Часть 1
19 сентября 2015 г. в 14:02
Старый пройдоха Джон захаживает по сентябрям. Бросает пальто на стул – линялое и дрянное, такое же как и он. Наверное, от одиночества. Небрежно кивает Наоми, и жест этот значит «пива!». Горчащего осенью пива, и, верно, два ломтика сухарей. Он и пахнет-то весь сентябрём, усмешкой ушедшему лету скалится, в рыжих вихрах – отголоски осенней печали, и ему бы выпить вина, только пиво – куда привычней. Алан, кажется, недоволен – ну ещё бы, прохвост по счетам не платит, лишь врывается раз в году, нарушая всю атмосферу, тревожа и его самого, и Наоми, и каждую бутылку в баре пристальным взглядом выцветших глаз. Джон конечно же знает – ему в этом месте не рады, но хотя бы чуточку меньше, чем не рады в любом другом.
И одиннадцать лет назад случился первый сентябрь, когда он с ноги беспардонно распахнул дубовую дверь. Тогда среди рыжих прядей не сверкали седые росчерки, и пальто казалось приличным, и глаза сверкали задорно, не блуждая по тёмным бутылкам, и усмешка была циничней, и Наоми была молода. Джон легко увлёк её – в осень, танго, горячий глинтвейн с корицей, в сладкий вечер коснувшейся города осени; закружил, одурманил и – ах, нет, не бросил. Только тихо шепнул на прощанье: «Дорогая, до сентября».
Наивные косы Наоми сменились женственной стрижкой, доверчивость канула в лету, и Джон был мысленно выкинут за борт. Впрочем, на это ушло шесть лет сентябрей. Глинтвейн предан анафеме, ведь портвейн – куда благозвучней, всё публичное стало личным, незаметное – очевидным. Конец лета теперь ещё тягостней, ожидание тянется сырым тестом, вязнет на зубах и на пальцах.
Но вот открывается дверь – как и пять лет, и восемь назад – и сентябрь врывается в сердце, голову и стаканы.
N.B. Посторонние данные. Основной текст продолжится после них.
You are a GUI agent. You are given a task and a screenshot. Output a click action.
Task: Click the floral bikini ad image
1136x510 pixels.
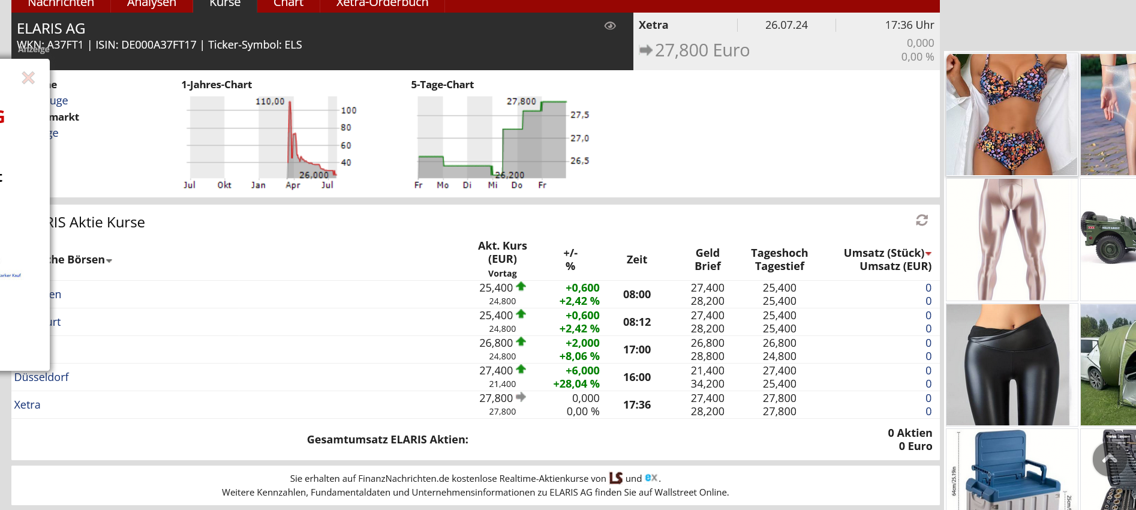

Алан хмурится, опасаясь за сестру, как и прежде, но Наоми и сама не рада, и в глазах её не боль, а усталость. Джон без паузы пьёт весь вечер, с каждым годом всё меньше слов. Алан уносит со столиков свечи, готовится дверь запереть на засов, выгоняя взглядом незваного гостя. В глазах у Джона плещется глубокая тоска, которой не было до сих пор; он хватает пальто и уходит, забирая половину чужих скомканных мыслей в темноту привычных скитаний. Забирает – и на этот раз не вернёт.
Никто больше дверь с ноги не откроет, и ничьё пальто не сравнится с тем, от одиночества выцветшим, и не будет никто распивать до ночи пиво, распространяя вокруг бархатисто-шершавый сентябрь.
И когда спустя долгие года посреди сентября поседевшая уже Наоми увидит рыжего оборванца-кота на подоконнике, она точно будет знать, что возьмёт приблудившееся кошачье на руки, даст молока и назовёт единственным всплывшим в голове именем.
Как и Джон, кот недолюбливает Алана.